Texte cité ->
⟨
TROIS LETTRES D’UN ROYAUME DÉSUNI
Personne n’aurait pu prédire les événements qui se sont succédés après le résultat du référendum (et si quelqu’un l’avait fait, personne ne l’aurait cru). Cette intensité dramatique faite de multiples démissions, de leadership contesté, de confusion économique et d’anxiété citoyenne, a brouillé l’enjeu premier, à savoir les relations du Royaume-Uni avec l’Union européenne.
Bien que Theresa May ait été désignée plutôt rapidement comme nouveau Premier Ministre, on peut penser que le gouvernement ne notifiera pas officiellement son retrait de l’UE avant septembre : tous les protagonistes ont très certainement besoin de l’été pour affiner leurs positions. Il y a d’ailleurs des débats autour de la question d’un délai supplémentaire, principalement pour permettre au gouvernement de décider ce qu’il va exactement demander à l’UE.
⟩
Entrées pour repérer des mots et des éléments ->
⟨
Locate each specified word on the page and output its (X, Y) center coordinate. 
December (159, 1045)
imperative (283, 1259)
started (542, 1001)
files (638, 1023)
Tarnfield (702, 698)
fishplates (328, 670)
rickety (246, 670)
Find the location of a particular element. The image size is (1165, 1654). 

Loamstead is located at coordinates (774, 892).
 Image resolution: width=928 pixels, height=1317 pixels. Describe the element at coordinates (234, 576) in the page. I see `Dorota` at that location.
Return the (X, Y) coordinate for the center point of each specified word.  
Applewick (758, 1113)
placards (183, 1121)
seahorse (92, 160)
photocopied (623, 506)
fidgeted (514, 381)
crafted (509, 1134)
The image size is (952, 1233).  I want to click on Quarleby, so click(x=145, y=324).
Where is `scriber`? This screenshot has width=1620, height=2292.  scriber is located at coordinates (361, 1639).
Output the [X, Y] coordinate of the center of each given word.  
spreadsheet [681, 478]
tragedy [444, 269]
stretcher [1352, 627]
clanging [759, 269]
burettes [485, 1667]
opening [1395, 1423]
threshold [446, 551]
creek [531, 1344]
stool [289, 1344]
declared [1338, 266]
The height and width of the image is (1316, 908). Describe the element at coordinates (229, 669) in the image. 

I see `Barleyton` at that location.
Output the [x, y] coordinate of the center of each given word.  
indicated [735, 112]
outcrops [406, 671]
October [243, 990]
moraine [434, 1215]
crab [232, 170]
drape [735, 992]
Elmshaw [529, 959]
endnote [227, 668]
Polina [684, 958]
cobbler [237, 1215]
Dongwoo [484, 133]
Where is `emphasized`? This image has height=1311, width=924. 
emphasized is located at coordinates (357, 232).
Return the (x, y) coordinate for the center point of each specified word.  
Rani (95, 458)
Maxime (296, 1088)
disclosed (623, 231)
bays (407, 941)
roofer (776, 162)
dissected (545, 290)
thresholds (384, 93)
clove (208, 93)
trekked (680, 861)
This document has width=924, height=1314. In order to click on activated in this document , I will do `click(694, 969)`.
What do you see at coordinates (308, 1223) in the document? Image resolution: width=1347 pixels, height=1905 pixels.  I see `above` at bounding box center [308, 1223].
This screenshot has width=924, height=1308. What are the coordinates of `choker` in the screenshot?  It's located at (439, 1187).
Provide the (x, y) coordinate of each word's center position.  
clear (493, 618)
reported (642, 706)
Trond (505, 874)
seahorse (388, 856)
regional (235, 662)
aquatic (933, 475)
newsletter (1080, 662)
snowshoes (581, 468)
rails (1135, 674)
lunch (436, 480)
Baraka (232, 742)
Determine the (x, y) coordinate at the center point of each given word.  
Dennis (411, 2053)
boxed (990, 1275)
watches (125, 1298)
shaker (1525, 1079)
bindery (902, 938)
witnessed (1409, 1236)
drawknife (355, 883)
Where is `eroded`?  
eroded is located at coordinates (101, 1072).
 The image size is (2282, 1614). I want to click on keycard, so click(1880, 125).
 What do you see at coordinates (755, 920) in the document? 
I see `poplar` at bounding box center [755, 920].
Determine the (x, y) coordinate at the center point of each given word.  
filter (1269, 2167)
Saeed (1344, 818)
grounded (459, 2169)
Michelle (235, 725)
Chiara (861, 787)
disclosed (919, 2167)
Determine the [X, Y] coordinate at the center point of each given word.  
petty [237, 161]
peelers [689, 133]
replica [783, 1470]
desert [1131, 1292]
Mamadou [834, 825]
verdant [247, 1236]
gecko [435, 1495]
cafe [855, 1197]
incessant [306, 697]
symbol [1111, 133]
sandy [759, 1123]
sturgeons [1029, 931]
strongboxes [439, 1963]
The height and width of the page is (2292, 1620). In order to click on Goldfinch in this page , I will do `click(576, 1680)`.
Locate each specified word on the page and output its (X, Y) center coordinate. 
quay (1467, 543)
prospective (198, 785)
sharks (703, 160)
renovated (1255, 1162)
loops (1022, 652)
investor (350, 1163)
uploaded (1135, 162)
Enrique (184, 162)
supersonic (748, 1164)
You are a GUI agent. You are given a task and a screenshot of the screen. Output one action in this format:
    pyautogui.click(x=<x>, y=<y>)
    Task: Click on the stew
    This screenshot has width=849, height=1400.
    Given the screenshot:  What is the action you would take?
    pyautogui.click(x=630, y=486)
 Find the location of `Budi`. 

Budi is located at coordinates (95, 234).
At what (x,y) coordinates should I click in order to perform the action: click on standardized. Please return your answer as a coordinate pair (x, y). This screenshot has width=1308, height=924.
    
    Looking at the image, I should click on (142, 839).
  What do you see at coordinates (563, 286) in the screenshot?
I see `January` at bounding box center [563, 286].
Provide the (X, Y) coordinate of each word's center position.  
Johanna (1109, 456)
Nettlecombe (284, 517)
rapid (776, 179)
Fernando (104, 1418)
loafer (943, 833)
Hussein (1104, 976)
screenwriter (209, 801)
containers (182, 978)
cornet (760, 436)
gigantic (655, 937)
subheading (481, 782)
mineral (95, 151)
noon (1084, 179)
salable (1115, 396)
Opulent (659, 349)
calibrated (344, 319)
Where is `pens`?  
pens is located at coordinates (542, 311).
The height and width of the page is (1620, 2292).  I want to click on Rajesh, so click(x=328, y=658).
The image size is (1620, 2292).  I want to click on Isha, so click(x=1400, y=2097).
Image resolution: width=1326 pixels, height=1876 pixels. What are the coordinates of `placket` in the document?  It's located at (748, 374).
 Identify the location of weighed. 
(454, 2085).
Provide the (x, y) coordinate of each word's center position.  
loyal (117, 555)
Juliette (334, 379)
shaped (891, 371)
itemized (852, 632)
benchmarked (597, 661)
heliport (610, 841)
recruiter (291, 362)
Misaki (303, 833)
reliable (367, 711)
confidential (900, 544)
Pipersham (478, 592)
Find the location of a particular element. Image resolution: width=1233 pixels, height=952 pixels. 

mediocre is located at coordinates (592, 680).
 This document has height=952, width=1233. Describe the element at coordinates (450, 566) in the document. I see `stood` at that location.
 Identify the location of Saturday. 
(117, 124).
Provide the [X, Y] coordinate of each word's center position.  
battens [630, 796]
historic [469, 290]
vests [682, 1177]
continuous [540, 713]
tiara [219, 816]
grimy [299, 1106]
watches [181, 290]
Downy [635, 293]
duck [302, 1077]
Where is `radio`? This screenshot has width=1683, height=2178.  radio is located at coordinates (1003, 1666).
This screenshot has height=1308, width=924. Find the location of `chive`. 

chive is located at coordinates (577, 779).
⟩
Consignes ->
1. Modifiez le passage du texte compris entre "TROIS LETTRES D’UN" et "avec l’Union européenne.", bornes incluses, en remplaçant "référendum" par "scrutin".
2. Recopiez à l'identique les lignes des entrées situées entre celle qui contient "crab [232, 170]" et celle qui contient "emphasized is located", ces deux lignes comprises.
Ces entrées n'ont aucun rapport avec le texte.

Réponses par tâche ->
1.
TROIS LETTRES D’UN ROYAUME DÉSUNI
Personne n’aurait pu prédire les événements qui se sont succédés après le résultat du scrutin (et si quelqu’un l’avait fait, personne ne l’aurait cru). Cette intensité dramatique faite de multiples démissions, de leadership contesté, de confusion économique et d’anxiété citoyenne, a brouillé l’enjeu premier, à savoir les relations du Royaume-Uni avec l’Union européenne.

2.
crab [232, 170]
drape [735, 992]
Elmshaw [529, 959]
endnote [227, 668]
Polina [684, 958]
cobbler [237, 1215]
Dongwoo [484, 133]
Where is `emphasized`? This image has height=1311, width=924. 
emphasized is located at coordinates (357, 232).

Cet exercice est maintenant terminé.